*Stored items:*
-- Opening Marker --

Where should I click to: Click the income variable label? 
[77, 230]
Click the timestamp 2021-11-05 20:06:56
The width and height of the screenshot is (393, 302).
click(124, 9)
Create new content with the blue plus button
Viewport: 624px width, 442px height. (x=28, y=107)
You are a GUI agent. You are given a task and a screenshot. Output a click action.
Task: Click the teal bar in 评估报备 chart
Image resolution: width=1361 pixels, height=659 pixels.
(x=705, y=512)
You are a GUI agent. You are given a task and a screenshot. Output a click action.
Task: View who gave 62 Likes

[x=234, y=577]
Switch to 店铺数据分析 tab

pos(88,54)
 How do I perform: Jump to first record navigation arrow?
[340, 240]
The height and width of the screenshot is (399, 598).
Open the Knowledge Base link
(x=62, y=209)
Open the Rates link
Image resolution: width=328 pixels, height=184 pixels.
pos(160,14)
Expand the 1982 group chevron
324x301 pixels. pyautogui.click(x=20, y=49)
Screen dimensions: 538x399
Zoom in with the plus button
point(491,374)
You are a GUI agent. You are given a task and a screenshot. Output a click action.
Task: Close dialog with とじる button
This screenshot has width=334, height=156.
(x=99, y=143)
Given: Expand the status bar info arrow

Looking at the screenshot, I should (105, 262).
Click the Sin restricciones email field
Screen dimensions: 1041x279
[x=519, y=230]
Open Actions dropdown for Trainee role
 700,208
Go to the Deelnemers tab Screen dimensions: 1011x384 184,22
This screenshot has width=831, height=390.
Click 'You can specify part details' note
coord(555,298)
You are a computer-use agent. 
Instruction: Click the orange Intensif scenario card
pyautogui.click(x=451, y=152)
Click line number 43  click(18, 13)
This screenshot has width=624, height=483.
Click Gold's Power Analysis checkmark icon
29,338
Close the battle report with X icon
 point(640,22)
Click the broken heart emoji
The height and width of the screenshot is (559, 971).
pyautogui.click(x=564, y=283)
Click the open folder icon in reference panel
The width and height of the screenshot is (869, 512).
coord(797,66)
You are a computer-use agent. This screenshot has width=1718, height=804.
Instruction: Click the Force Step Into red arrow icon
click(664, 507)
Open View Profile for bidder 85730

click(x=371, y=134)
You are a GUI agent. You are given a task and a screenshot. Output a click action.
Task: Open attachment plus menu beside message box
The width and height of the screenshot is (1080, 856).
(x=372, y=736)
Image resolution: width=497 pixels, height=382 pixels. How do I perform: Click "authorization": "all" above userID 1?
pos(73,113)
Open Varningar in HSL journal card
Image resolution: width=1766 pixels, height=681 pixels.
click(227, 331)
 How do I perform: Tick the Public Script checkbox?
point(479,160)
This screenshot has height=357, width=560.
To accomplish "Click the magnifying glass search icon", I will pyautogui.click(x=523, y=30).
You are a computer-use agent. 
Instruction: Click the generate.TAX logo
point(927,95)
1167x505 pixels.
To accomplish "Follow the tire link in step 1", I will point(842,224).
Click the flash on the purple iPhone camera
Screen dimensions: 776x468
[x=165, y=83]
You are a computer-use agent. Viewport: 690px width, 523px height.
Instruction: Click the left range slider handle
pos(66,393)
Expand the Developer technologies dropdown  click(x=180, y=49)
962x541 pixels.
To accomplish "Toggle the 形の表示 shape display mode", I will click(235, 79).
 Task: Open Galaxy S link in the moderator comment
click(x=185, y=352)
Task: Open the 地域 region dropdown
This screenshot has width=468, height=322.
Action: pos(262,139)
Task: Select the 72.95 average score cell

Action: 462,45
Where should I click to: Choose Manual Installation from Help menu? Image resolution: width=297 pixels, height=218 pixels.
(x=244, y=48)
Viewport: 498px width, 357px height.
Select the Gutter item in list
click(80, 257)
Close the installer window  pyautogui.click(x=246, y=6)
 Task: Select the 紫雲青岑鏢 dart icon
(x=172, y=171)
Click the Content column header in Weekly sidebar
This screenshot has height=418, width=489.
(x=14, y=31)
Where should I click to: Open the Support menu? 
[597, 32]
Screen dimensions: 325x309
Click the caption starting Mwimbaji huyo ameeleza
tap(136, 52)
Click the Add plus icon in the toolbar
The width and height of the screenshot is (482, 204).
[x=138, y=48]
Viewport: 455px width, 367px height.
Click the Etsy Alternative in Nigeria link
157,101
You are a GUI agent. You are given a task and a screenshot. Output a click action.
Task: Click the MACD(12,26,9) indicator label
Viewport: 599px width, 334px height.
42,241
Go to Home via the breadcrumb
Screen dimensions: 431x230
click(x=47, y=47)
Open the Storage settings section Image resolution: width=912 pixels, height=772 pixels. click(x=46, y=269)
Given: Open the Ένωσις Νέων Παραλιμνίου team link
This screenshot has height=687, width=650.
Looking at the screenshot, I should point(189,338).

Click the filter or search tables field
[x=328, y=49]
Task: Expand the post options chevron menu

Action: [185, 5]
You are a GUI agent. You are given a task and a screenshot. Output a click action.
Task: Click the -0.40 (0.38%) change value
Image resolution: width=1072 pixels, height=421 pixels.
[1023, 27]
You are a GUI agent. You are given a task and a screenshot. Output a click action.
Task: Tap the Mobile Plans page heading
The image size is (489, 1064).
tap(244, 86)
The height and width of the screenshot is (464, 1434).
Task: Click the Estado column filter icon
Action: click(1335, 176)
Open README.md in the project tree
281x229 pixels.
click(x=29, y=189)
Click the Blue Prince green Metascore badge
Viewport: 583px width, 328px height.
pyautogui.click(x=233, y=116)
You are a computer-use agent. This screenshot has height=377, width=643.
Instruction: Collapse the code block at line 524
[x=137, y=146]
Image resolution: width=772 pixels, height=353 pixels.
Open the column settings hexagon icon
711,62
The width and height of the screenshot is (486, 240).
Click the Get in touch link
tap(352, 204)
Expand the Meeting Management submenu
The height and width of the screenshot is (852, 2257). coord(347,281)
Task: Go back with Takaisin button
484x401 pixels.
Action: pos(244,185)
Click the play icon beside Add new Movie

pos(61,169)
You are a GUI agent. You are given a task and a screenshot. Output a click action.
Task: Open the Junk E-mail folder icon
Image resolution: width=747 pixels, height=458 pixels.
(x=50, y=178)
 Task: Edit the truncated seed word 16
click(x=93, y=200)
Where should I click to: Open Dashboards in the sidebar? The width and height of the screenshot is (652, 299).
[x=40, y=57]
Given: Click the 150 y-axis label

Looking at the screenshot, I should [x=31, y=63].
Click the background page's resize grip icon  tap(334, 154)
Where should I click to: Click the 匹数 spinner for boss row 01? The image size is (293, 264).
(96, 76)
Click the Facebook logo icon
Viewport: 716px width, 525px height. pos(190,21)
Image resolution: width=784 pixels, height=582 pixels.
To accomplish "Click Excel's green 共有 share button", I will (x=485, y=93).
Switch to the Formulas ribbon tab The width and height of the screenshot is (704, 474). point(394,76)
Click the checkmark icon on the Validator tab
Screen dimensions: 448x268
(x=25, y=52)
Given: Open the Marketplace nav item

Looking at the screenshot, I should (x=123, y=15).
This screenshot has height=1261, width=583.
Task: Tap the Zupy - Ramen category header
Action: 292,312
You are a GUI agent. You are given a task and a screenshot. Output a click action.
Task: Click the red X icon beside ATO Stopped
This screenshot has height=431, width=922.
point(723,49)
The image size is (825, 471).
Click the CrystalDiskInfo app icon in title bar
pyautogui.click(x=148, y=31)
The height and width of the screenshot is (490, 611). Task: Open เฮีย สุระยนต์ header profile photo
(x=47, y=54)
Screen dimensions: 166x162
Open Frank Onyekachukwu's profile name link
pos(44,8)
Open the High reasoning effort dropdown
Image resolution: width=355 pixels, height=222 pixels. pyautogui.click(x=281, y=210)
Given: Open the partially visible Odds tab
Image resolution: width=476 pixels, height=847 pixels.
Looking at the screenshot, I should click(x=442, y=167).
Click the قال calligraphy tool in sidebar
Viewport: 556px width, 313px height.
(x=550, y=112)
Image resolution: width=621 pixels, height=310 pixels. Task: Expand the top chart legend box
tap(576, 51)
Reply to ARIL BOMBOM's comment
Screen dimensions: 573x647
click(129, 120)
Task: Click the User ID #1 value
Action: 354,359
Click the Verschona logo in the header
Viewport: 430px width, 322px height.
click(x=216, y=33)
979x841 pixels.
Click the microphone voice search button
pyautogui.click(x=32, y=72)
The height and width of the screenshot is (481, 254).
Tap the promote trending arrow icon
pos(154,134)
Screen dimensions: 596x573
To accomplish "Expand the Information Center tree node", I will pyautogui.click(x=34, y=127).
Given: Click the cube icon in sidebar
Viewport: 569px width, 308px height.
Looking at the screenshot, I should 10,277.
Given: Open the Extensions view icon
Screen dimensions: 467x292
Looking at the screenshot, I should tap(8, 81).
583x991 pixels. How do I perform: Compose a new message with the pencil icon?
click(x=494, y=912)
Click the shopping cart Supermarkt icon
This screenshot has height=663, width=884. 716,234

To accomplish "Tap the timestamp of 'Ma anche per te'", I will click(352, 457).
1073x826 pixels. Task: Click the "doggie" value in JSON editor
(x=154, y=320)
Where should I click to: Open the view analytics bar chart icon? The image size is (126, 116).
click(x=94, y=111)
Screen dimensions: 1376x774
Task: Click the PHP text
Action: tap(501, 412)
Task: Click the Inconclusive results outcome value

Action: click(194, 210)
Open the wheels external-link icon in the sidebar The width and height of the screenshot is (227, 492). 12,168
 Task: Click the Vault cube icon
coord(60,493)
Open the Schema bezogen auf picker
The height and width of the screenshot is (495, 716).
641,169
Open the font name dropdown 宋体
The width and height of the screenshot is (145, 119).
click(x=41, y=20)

-- Closing Marker --

*Work order:* Wherever the string "computer" appears in a line of the records above, copy that line.

*Solution for this task:*
You are a computer-use agent. 
You are a computer-use agent. This screenshot has width=1718, height=804.
You are a computer-use agent. 
You are a computer-use agent. Viewport: 690px width, 523px height.
You are a computer-use agent. This screenshot has height=377, width=643.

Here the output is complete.